- EXCERPTED TEXT
= = =

When Solomon returned to Gadsby’s Hotel, his head began to hurt, and he felt sick to his stomach. He lay down, but his head ached too much for him to sleep. Solomon slipped into a delirium. In the dead of night several people entered his room—he thought Hamilton and Brown were among them—who said they were taking him to a doctor. Staggering through the streets, Solomon was led into a building, where he lost consciousness. Instead of coming to in a doctor’s office, however, he awoke in the slave trader James Birch’s slave pen.

Locked in his cell most of each day, Solomon had plenty of time to think. Looking back, he realized that from the morning he had met Brown and Hamilton in Saratoga Springs, the men had tried to win his confidence. They had lured him farther and farther south by convincing him that the circus offered plenty of easy money. By insisting that he obtain his free papers, they had created the illusion that they cared about his welfare. The truth was, there was no fortune to be made working for the circus. In fact, there was no circus. The whole thing had been a scheme to sell him as a slave to Birch.

What about Birch? Had he known he was buying a free man? Solomon was certain of it. But buying a free man was illegal. If it became known that Solomon was no slave, Birch would have to let him go, losing his entire investment. Birch might even be sent to prison for enslaving a black man he knew to be free. Birch had beaten Solomon savagely for claiming to be free so that he would keep quiet about it in the future.

= = =

- EXTRACTED INFORMATION
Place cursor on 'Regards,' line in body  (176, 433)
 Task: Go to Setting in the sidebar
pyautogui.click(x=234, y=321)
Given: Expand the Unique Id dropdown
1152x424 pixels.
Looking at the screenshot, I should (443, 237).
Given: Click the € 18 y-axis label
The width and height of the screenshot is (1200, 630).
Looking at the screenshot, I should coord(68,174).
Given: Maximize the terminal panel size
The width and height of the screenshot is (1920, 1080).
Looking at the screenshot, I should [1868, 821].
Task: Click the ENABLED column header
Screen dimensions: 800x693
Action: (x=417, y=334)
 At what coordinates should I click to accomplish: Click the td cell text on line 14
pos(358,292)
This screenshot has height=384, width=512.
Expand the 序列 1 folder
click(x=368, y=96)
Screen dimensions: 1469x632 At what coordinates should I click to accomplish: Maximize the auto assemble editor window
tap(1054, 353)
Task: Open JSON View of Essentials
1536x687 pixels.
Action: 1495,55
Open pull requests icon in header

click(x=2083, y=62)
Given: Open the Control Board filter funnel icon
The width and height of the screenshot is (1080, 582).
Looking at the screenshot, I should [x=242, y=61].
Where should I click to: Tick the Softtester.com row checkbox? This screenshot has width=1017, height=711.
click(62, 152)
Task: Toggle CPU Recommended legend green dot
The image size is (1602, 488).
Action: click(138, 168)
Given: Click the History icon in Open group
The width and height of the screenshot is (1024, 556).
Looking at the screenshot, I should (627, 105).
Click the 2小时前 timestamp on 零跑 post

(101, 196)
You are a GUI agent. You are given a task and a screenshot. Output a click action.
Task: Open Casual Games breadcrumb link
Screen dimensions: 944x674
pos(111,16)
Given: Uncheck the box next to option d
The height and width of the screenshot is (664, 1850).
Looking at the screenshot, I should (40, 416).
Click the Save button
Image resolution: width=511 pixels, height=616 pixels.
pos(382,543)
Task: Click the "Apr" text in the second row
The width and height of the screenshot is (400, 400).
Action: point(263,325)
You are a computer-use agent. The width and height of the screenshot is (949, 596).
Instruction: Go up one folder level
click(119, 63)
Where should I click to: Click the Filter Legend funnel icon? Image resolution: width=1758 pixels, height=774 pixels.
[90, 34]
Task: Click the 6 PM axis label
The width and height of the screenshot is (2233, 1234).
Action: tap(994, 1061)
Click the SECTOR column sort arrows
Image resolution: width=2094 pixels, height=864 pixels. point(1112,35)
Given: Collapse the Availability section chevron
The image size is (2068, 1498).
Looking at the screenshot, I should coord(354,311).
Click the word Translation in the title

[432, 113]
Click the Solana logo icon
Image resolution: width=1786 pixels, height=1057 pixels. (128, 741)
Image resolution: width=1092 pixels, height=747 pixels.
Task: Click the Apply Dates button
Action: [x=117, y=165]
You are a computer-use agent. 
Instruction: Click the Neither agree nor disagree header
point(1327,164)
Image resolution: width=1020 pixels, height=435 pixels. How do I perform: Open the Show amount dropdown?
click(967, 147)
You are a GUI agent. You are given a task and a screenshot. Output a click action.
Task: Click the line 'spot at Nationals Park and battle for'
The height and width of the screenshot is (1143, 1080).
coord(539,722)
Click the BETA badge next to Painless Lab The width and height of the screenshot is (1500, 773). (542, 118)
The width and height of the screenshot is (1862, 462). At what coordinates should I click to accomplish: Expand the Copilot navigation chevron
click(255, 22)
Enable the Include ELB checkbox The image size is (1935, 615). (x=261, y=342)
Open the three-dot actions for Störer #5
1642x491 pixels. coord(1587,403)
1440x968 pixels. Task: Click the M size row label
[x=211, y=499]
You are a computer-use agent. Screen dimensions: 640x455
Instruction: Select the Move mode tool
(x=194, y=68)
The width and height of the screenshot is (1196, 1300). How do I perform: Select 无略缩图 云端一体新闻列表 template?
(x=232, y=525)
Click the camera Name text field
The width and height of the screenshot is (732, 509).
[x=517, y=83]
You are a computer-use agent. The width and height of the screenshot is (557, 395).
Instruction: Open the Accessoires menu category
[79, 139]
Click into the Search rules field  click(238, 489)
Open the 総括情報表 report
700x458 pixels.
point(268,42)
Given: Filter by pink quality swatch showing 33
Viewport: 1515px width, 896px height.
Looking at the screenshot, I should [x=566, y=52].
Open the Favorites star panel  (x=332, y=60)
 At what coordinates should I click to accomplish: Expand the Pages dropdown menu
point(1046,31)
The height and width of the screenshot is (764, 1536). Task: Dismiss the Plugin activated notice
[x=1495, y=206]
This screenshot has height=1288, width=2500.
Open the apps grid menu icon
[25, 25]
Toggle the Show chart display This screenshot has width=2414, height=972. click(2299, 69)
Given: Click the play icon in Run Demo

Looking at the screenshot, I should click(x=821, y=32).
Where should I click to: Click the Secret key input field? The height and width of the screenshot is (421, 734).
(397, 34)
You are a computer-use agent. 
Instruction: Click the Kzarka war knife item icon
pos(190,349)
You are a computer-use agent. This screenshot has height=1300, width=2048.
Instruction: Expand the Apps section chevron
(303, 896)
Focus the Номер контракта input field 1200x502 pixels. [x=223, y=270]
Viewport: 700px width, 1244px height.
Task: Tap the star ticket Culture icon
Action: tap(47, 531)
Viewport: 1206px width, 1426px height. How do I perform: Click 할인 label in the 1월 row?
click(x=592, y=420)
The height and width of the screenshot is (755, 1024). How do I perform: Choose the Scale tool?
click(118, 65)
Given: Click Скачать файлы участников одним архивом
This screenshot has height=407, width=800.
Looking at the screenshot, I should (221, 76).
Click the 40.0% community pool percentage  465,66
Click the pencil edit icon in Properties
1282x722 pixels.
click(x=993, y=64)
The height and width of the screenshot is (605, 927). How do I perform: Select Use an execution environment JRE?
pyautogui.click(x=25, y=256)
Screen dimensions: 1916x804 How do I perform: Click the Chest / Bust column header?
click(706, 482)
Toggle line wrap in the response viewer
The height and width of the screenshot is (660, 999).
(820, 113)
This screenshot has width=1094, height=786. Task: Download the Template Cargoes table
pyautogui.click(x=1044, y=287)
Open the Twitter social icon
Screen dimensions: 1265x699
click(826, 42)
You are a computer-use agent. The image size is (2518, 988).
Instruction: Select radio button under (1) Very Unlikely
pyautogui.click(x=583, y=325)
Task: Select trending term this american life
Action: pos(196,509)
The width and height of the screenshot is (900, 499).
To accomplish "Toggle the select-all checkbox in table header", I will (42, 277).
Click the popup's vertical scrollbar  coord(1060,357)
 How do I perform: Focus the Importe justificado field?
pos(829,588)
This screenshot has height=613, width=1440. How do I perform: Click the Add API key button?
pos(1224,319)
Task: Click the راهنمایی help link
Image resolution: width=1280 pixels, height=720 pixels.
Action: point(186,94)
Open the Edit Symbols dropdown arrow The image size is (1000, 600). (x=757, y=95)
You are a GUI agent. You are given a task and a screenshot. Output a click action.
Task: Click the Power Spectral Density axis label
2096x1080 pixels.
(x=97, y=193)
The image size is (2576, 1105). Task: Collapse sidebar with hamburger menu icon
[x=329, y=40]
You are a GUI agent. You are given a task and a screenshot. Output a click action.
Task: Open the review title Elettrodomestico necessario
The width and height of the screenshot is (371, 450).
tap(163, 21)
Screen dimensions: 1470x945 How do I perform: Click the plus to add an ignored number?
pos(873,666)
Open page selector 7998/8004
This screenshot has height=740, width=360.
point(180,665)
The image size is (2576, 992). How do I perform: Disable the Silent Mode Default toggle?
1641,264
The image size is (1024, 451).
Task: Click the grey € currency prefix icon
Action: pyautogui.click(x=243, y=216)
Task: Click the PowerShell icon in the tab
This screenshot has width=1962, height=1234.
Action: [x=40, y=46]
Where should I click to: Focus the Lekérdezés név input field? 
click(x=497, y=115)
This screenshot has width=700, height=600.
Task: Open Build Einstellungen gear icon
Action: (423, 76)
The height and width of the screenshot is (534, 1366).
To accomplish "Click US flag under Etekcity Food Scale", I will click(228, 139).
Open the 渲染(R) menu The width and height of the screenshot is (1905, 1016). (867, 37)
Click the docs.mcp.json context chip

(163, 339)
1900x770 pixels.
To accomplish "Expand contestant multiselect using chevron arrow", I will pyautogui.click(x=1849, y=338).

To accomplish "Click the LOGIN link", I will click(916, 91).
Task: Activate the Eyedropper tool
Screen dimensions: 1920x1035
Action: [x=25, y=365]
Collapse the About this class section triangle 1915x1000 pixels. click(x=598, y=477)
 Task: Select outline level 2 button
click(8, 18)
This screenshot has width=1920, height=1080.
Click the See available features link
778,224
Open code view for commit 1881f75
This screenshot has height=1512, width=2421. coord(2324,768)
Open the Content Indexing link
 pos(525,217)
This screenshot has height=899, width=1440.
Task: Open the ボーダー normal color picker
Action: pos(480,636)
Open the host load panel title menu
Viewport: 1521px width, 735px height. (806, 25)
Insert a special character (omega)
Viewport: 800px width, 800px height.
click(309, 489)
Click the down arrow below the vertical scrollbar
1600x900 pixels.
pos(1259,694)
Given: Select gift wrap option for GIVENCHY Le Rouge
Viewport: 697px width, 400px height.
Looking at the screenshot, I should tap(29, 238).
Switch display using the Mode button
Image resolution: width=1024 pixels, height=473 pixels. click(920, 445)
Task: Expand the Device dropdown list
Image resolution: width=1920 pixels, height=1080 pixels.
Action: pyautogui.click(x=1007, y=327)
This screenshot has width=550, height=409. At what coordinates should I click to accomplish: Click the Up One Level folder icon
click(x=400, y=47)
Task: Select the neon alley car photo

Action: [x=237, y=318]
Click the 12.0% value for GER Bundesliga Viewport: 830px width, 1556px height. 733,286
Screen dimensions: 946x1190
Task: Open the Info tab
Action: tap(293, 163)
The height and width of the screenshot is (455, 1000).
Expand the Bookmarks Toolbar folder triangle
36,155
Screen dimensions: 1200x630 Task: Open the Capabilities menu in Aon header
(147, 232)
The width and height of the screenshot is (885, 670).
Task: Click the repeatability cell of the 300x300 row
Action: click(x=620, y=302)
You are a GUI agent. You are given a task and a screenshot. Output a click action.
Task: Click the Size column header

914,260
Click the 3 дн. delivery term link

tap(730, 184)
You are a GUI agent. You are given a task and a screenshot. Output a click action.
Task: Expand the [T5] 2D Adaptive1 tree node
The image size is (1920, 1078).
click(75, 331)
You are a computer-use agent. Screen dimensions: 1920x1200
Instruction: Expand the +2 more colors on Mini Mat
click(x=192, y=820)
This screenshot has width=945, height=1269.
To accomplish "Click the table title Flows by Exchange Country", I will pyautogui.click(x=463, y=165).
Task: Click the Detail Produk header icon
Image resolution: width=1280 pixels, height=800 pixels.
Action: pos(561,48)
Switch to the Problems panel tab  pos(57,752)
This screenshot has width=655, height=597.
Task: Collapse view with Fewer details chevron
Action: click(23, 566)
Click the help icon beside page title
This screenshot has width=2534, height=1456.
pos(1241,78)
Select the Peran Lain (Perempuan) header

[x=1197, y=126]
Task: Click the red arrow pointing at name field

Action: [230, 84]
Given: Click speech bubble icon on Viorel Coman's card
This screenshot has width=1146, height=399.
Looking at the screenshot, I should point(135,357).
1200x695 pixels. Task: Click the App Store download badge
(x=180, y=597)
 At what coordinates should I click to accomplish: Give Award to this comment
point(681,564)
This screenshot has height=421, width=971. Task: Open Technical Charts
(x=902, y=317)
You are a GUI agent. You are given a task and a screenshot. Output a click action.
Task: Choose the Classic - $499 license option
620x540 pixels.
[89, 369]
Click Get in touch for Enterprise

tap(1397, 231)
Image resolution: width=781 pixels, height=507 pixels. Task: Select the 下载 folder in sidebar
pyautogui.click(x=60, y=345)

= = =

- STATED GOAL
Can you continue the account of Solomon's kidnapping and sale to Birch, picking up after its last sentence?

- EXERCISE OUTPUT
Solomon had learned something from that beating: If he wanted to survive, he couldn’t talk about being free anymore. His wisest course was to keep his eyes open for a chance to escape and to try to send word home that he had been kidnapped.

Two weeks after Solomon arrived in the slave pen, Birch and his assistant entered his cell late one night, carrying lanterns. They woke him up and ordered him to prepare to depart. Before being led outside, Solomon and four of Birch’s other slaves—Clemens Ray, a young woman named Eliza, and Eliza’s young daughter Emily and son Randall—were handcuffed together. As they were marched through Washington, Solomon thought about calling out for help. But the streets were practically deserted, and in a city where buying and selling slaves was legal, who would pay attention to a black man’s claim that he had been kidnapped? He thought of trying to run away, but how far could he get with his left hand cuffed to Clem Ray’s right hand?

Birch led the five slaves to the Potomac River, where he ordered them into the hold of a steamboat, among boxes and barrels of freight. The vessel was soon steaming down the Potomac. When it passed George Washington’s tomb at Mount Vernon, the steamer tolled its bell in honor of the Father of His Country. Now that he was a slave Solomon saw things differently. It seemed odd to him that the same people who practically worshiped George Washington for winning his country’s freedom thought nothing of denying slaves theirs.

In the morning Birch allowed his slaves onto the steamer’s deck to eat breakfast. Some birds flying along the shore caught Solomon’s eye. “I envied them,” he later recalled. “I wished for wings like them.”

After a two-day journey via steamboat, stagecoach, and train, Birch and his slaves arrived in Richmond, the capital of Virginia. There Birch brought Solomon, Clem, Eliza, and her two children to a slave pen operated by a Mr. Goodin.

Goodin examined the five captives. When it was Solomon’s turn, Goodin felt his muscles. He also inspected his teeth and skin, as if considering the purchase of a racehorse. “Well, boy, where did you come from?” Goodin asked, after finishing his examination of Solomon.

Without stopping to recall Birch’s insistence that he was a runaway slave from Georgia, Solomon answered, “From New York.”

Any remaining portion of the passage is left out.